● Exercise instructions
Each line below needs to be restated word for word.

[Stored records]
==========
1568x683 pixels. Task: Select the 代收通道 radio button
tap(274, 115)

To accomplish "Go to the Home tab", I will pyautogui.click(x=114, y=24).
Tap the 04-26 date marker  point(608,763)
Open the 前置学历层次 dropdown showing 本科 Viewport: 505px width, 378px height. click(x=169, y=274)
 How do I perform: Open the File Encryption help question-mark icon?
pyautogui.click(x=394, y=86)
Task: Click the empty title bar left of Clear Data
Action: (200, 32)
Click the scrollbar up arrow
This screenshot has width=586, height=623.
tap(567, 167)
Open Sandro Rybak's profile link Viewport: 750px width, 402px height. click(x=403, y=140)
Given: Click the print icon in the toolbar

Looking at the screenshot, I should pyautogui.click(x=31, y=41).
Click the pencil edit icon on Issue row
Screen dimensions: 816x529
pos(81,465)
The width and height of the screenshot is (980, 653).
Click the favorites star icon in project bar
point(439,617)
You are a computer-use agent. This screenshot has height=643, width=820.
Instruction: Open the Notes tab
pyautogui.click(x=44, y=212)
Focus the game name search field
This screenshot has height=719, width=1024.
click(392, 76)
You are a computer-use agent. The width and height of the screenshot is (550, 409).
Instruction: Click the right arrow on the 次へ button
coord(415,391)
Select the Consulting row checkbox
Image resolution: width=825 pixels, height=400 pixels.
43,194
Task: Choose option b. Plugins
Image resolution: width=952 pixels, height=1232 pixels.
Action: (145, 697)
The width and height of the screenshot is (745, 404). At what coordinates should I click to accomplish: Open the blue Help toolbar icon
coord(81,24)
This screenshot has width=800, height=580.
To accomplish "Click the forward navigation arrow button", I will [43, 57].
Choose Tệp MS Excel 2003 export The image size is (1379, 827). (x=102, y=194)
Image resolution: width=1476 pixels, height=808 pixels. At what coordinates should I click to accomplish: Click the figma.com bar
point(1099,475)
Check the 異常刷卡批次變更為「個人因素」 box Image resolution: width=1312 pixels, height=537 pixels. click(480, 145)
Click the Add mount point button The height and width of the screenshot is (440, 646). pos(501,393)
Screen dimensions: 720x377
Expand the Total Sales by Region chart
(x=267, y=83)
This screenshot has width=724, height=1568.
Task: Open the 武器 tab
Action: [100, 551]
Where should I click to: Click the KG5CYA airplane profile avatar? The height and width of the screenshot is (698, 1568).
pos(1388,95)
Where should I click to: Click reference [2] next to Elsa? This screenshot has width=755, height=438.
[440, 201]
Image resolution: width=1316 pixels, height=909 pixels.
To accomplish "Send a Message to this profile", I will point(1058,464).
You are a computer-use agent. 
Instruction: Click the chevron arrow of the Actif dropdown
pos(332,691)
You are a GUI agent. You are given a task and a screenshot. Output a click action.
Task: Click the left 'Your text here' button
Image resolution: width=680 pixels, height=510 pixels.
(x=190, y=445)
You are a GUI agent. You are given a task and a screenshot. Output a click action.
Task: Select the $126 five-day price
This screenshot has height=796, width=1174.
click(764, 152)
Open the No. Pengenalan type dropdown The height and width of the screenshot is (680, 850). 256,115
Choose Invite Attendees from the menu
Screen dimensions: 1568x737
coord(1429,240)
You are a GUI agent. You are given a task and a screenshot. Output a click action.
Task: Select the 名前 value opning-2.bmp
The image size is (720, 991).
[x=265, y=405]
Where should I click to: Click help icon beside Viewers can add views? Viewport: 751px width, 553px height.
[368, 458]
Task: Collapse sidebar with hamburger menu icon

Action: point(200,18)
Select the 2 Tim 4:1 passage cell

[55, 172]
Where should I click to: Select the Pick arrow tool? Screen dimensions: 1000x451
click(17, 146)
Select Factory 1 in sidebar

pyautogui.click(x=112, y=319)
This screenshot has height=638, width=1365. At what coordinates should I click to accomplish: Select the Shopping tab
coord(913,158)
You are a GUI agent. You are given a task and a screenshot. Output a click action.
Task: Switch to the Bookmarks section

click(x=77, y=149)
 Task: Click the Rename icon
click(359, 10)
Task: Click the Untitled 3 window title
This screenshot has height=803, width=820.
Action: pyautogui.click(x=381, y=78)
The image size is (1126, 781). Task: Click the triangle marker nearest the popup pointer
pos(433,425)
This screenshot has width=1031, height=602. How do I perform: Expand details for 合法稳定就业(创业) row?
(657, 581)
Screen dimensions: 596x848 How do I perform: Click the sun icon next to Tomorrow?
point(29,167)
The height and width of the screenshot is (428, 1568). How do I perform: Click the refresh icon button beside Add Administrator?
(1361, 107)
==========
● Task response
1568x683 pixels. Task: Select the 代收通道 radio button
tap(274, 115)

To accomplish "Go to the Home tab", I will pyautogui.click(x=114, y=24).
Tap the 04-26 date marker  point(608,763)
Open the 前置学历层次 dropdown showing 本科 Viewport: 505px width, 378px height. click(x=169, y=274)
 How do I perform: Open the File Encryption help question-mark icon?
pyautogui.click(x=394, y=86)
Task: Click the empty title bar left of Clear Data
Action: (200, 32)
Click the scrollbar up arrow
This screenshot has width=586, height=623.
tap(567, 167)
Open Sandro Rybak's profile link Viewport: 750px width, 402px height. click(x=403, y=140)
Given: Click the print icon in the toolbar

Looking at the screenshot, I should pyautogui.click(x=31, y=41).
Click the pencil edit icon on Issue row
Screen dimensions: 816x529
pos(81,465)
The width and height of the screenshot is (980, 653).
Click the favorites star icon in project bar
point(439,617)
You are a computer-use agent. This screenshot has height=643, width=820.
Instruction: Open the Notes tab
pyautogui.click(x=44, y=212)
Focus the game name search field
This screenshot has height=719, width=1024.
click(392, 76)
You are a computer-use agent. The width and height of the screenshot is (550, 409).
Instruction: Click the right arrow on the 次へ button
coord(415,391)
Select the Consulting row checkbox
Image resolution: width=825 pixels, height=400 pixels.
43,194
Task: Choose option b. Plugins
Image resolution: width=952 pixels, height=1232 pixels.
Action: (145, 697)
The width and height of the screenshot is (745, 404). At what coordinates should I click to accomplish: Open the blue Help toolbar icon
coord(81,24)
This screenshot has width=800, height=580.
To accomplish "Click the forward navigation arrow button", I will [43, 57].
Choose Tệp MS Excel 2003 export The image size is (1379, 827). (x=102, y=194)
Image resolution: width=1476 pixels, height=808 pixels. At what coordinates should I click to accomplish: Click the figma.com bar
point(1099,475)
Check the 異常刷卡批次變更為「個人因素」 box Image resolution: width=1312 pixels, height=537 pixels. click(480, 145)
Click the Add mount point button The height and width of the screenshot is (440, 646). pos(501,393)
Screen dimensions: 720x377
Expand the Total Sales by Region chart
(x=267, y=83)
This screenshot has width=724, height=1568.
Task: Open the 武器 tab
Action: [100, 551]
Where should I click to: Click the KG5CYA airplane profile avatar? The height and width of the screenshot is (698, 1568).
pos(1388,95)
Where should I click to: Click reference [2] next to Elsa? This screenshot has width=755, height=438.
[440, 201]
Image resolution: width=1316 pixels, height=909 pixels.
To accomplish "Send a Message to this profile", I will point(1058,464).
You are a computer-use agent. 
Instruction: Click the chevron arrow of the Actif dropdown
pos(332,691)
You are a GUI agent. You are given a task and a screenshot. Output a click action.
Task: Click the left 'Your text here' button
Image resolution: width=680 pixels, height=510 pixels.
(x=190, y=445)
You are a GUI agent. You are given a task and a screenshot. Output a click action.
Task: Select the $126 five-day price
This screenshot has height=796, width=1174.
click(764, 152)
Open the No. Pengenalan type dropdown The height and width of the screenshot is (680, 850). 256,115
Choose Invite Attendees from the menu
Screen dimensions: 1568x737
coord(1429,240)
You are a GUI agent. You are given a task and a screenshot. Output a click action.
Task: Select the 名前 value opning-2.bmp
The image size is (720, 991).
[x=265, y=405]
Where should I click to: Click help icon beside Viewers can add views? Viewport: 751px width, 553px height.
[368, 458]
Task: Collapse sidebar with hamburger menu icon

Action: point(200,18)
Select the 2 Tim 4:1 passage cell

[55, 172]
Where should I click to: Select the Pick arrow tool? Screen dimensions: 1000x451
click(17, 146)
Select Factory 1 in sidebar

pyautogui.click(x=112, y=319)
This screenshot has height=638, width=1365. At what coordinates should I click to accomplish: Select the Shopping tab
coord(913,158)
You are a GUI agent. You are given a task and a screenshot. Output a click action.
Task: Switch to the Bookmarks section

click(x=77, y=149)
 Task: Click the Rename icon
click(359, 10)
Task: Click the Untitled 3 window title
This screenshot has height=803, width=820.
Action: pyautogui.click(x=381, y=78)
The image size is (1126, 781). Task: Click the triangle marker nearest the popup pointer
pos(433,425)
This screenshot has width=1031, height=602. How do I perform: Expand details for 合法稳定就业(创业) row?
(657, 581)
Screen dimensions: 596x848 How do I perform: Click the sun icon next to Tomorrow?
point(29,167)
The height and width of the screenshot is (428, 1568). How do I perform: Click the refresh icon button beside Add Administrator?
(1361, 107)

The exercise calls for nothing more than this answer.